Ursula — the Christmastime series

The Christmastime series takes a turn beginning with Christmastime 1943, with the sub-plot set on Kate’s farm in Illinois. Kate, Charles’s sister, and her two teen-aged daughters, Ursula (17) and Jessica (15), run the farm while her four sons are away at war. With the workforce severely diminished, and the demand for food production greater than ever, Kate does what many farmers had to do – she uses German POWs to help with the farm work.

Her elder daughter Ursula is furious about it. Francis, the brother she was closest to, has recently been killed by the Nazi army and Ursula is filled with anguish and hatred of the German soldiers. She adamantly refuses to have anything to do with the POWs.

Below are a few excerpts from Christmastime 1943: A Love Story, along with images suggestive of scenes with Ursula during the seasons of 1943-1945. Ursula: beautiful, willful, dreamy, passionate. (All images are from my Pinterest board Ursula – the Christmastime series, 1943, 1944, 1945.)

U sunset sky

Our first introduction to Ursula comes from Lillian. She’s been working on a series of war posters with the theme of Women in the Workforce, and the next posters will be on women and farm work. Based on an earlier visit to Kate’s farm, Lillian sketches an image of a young girl on a tractor.

Lillian studied it and realized that she had largely based the girl on Jessica, the younger of Kate’s daughters – blonde, cheerful, wholesome. Lillian had first tried the sketch based on Ursula, but the look was all wrong.

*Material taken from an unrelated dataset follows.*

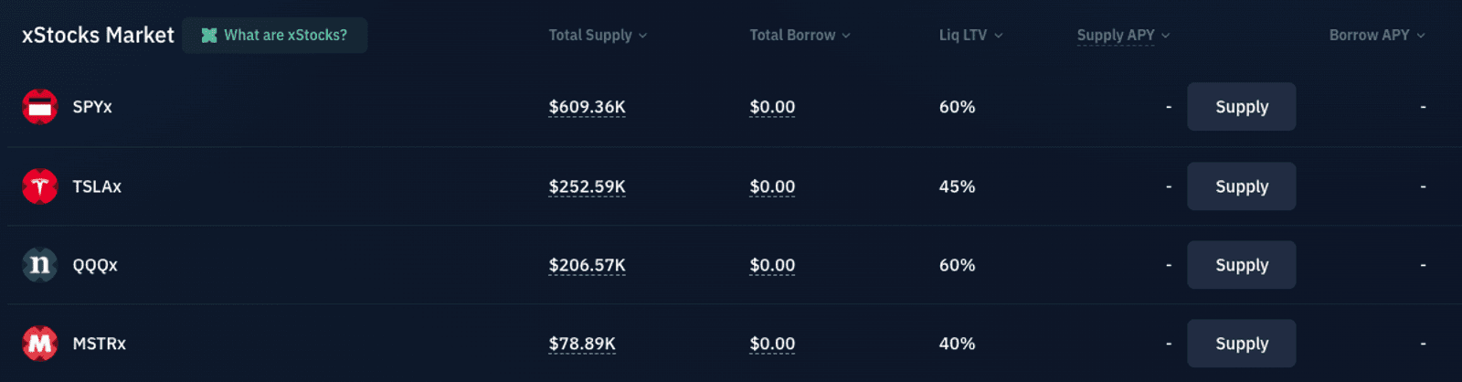Click QQQx total borrow value $0.00
Image resolution: width=1462 pixels, height=382 pixels.
coord(772,265)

Again, Lillian gazed out the window, tapping the pencil against her cheek. Both of Kate’s daughters were extremely pretty – but Ursula had that elusive quality of beauty. Though her features were striking, Lillian felt that her beauty had more to do with her expressions, her soft way of speaking, her behavior – she was both pensive and brisk – as if her mind pulled her in one direction, and her body in another. No, thought Lillian, Ursula was more difficult to imagine on a tractor than Jessica, even though Kate wrote that Ursula had really taken up the slack at the farm as one by one her brothers had left. It was easier to imagine Ursula as some kind of mythic heroine – Diana the huntress, perhaps, or a winged victory figure.

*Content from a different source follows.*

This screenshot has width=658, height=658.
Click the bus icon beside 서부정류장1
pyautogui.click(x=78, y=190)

Lillian thought of Ursula as she was two years ago – setting out on one of her restless walks across the fields or along the country road, or tucked away poring over a book. Her heart was set on going to college, and that was the life that would best suit her. She was intelligent, curious, strong-willed. Kate had sent a photo in the summer, and Ursula was prettier than ever. Lillian began a sketch of such a girl – tall and slim, with wavy dark hair, and those exquisitely lovely eyes – deep blue, beneath eyebrows like angry wings, smooth and beautiful. An air of intensity surrounded her, as if a quiet fire burned within.

Another impression of Ursula comes from Ed, the old farmhand who has worked for the family for years. He has news for Kate regarding the arrival of the POWs, but on hearing Kate and Ursula arguing about it inside, he waits out on the porch, reminiscing about Ursula as a child.

Glancing back at the kitchen door, he thought how he loved them all – Kate and her sons and daughters. He was fond of each and every one of them, but he couldn’t help the soft spot he had for Ursula. Even as a curly-topped child, she had a way of winning people over with her wide-eyed wonder and her demand for answers – “But why? How? What would happen if…?”

He chuckled, remembering how she used to ride around with him on the tractor, how he helped her learn to ride a bike, how she and little Francy used to hold hands as they jumped from the hayloft. And how, after her father died, she had transferred much of the affection for her father onto him.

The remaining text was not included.